Dd1 is being a grabby spoilt brat. I wouldn't take her on hoilday I'd take dd2 and the grandchild.

silverbubbles · 03/10/2022 15:07

Whatever the reason are for the bad feelings about the extra support you show one daughter - it doesn't sound like a recipe for a lovely holiday. I would forget the idea.

SeasonFinale · 03/10/2022 15:09

oakleaffy · 03/10/2022 14:59

@AuntMargo
Your well off daughter is being hugely unfair and greedy.
I can’t understand her attitude at all.
Show her this thread if she carries on being so unreasonable .

Read the thread. The majority are saying OP is unreasonable in the way she treats the daughters differently and that it isn't about the holiday. Yes show DD1 because most people are firmly on her side.

KeepOutingMyselfAnotherNameChange · 03/10/2022 15:10

Agree its not about the money. I'm a single parent with a disabled child and work everyday school hours only though, but still earn more than my mum and when we go for meals or days out my mum will always pay for my single younger sibling. The bill will come and if it was just me and mum I would always pay but I'm not paying for my sibling. My mum will always still pay for her.l though she just includes her things in her bill. Even down to us all getting on the bus my mum will pay for 2 adults and I would get my own. It's annoying. Not because I want to be paid for but because it just makes me feel a bit shit.

DrManhattan · 03/10/2022 15:13

From the limited information on here I think DD1 has a point. Unless you have lived through this it's very easy to say 'oh poor DD2' but we don't know any of the background about why she is still relying on her parents.

DisforDarkChocolate · 03/10/2022 15:14

YANBU to help one daughter. Being fair does not treating people equally. There is no way I woudl expect my Mum to pay for me if I could afford it.

One thing it may be worth considering is if your daughter is jelous of the emotional support and time taken up by dealing with a child in an emotionally abusive relationship, and if this is the actual issue?

BMW6 · 03/10/2022 15:18

Talk this through with DD1 OP, and whatever you do leave equal shares in assets and money in your will.

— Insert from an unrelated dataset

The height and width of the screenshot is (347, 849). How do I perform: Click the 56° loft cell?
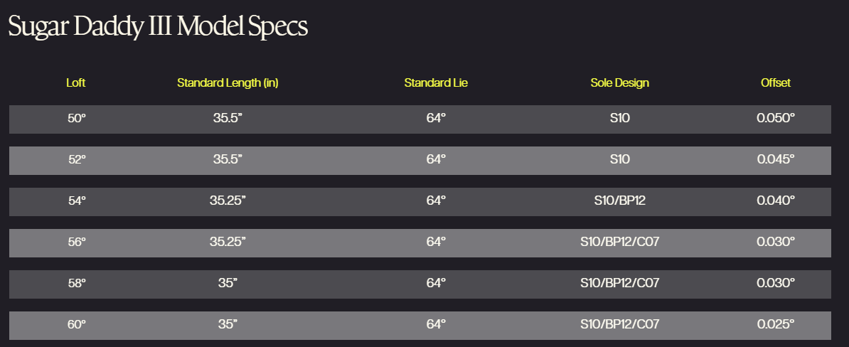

hellywelly3 · 03/10/2022 15:22

@xogossipgirlxo i have asked but I’m just told that sensible enough to make right decisions. I think that’s the problem I’m always seen as sensible and reliable. My sis can make any selfish choices or silly decisions she wants as our parents always there to pick up the pieces. Things like getting a car she can’t afford the insurance for, buying pets she can’t look after.